**Problems and tasks:**
[1] In the consensus clustering tutorial, which two clusters appear close together in the PCA plot?
[2] Please continue the consensus clustering tutorial from its last sentence.

**Text for analysis:**
------------
Figure 7: aheatmap of GBM consensus clusters with tumour classification

Another plot we may want to do for publications is print the consensus matrix for our optimal clustering solution (in this case, K = 4). This should be quite crisp reflecting the significant stability of the results. We can see in this heatmap below of the consensus matrix the clusters do indeed look quite clear supporting our view that there is 4 clusters.

# time to plot the consensus matrix for the optimal cluster decision
ccmatrix <- res$realdataresults[[4]]$consensus_matrix # pull out the consensus matrix from the k = 4 object
pal <- rev(colorRampPalette(RColorBrewer::brewer.pal(9, "Reds"))(256)) # get some nice colours
NMF::aheatmap(ccmatrix, annCol = annon, Colv = NA, Rowv = NA, 
              color = rev(pal), scale = 'none') # plot the heatmap
Figure 6: aheatmap of GBM consensus matrix

Figure 6: aheatmap of GBM consensus matrix

0.0.7 Final check of consensus cluster structure

A last analysis we recommend to do is to examine how the clusters are arranged in principal component space. To do this the PCA function can be run directly on the M3C output object.

  PCA2 <- pca(res, K=4)

We can see in the PCA that clusters 3 and 4 are close together. Doing a visual check like this allows the user to ensure there are no artifacts that have occured due to the assumptions of K means or PAM. An example would be a very large cluster next to a smaller one, these algorithms will often pull in samples from the larger cluster to balance the small one.
------------
**Information:**
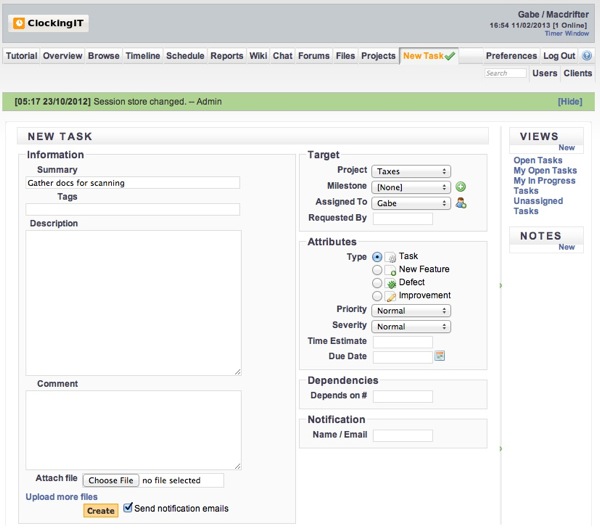The image size is (600, 532).
Task: Choose the Defect type radio button
Action: click(x=377, y=283)
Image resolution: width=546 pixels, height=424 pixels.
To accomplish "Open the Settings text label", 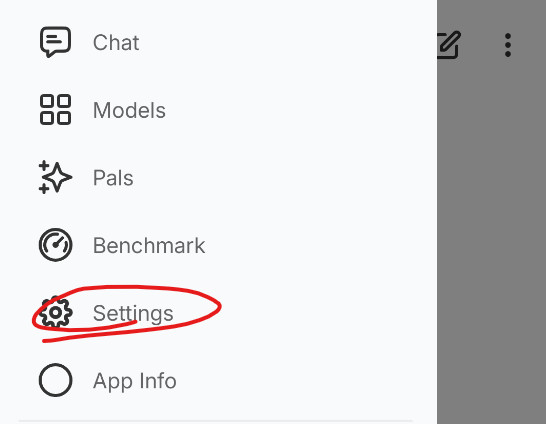I will (x=133, y=313).
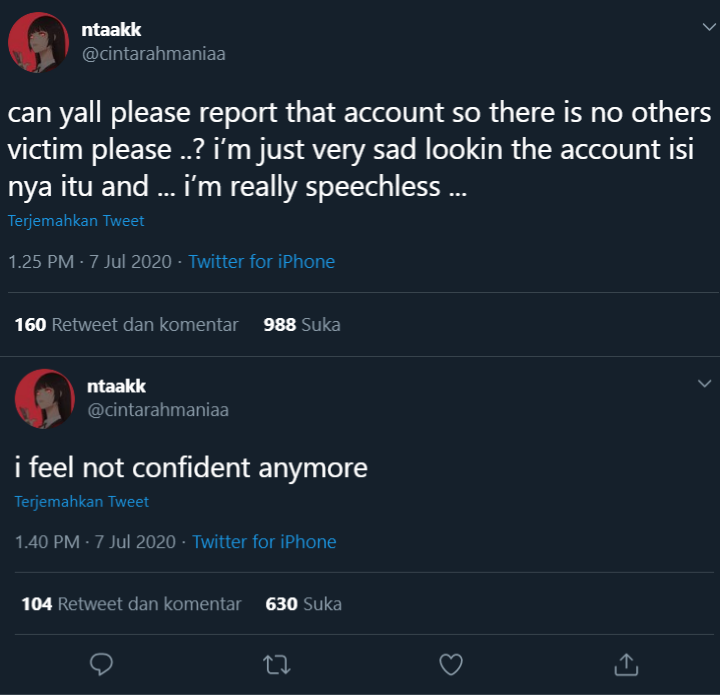View the 988 Suka likes list

301,325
------------
**Answer list:**
[1] Clusters 3 and 4.

[2]
Figure 7: PCA of a 4 cluster simulated dataset

Figure 7: PCA of a 4 cluster simulated dataset

0.0.8 Generating simulated data

We have included a function for generating simulated data to test various clustering algorithms. This cluster simulator is simple to use. Using the code below, clustersim generates a dataset with 225 samples, 900 features, a radius cut-off for the initial square of 8, a cluster number of 4, a seperation of clusters of 0.75, and a degree of noise added to each co-ordinate of 0.025. After running, a PCA will print of the data so we can visualise the 4 clusters in principle component space.

  res <- clustersim(225, 900, 8, 4, 0.75, 0.025, print = FALSE, seed=123)
Figure 7: PCA of a 4 cluster simulated dataset

Figure 7: PCA of a 4 cluster simulated dataset

0.0.9 Conclusions

In this tutorial, we have seen that M3C provides a rigourous approach for selecting the number of clusters in the data opposed to relying on relative scores. We have found in our analyses this approach results in increased performance relative to other methods and the removal of systematic bias inherant in the results. Building on prior work (Tibshirani et al., 2001; Șenbabaoğlu et al., 2014), M3C represents a conceptual step forward for class discovery algorithms.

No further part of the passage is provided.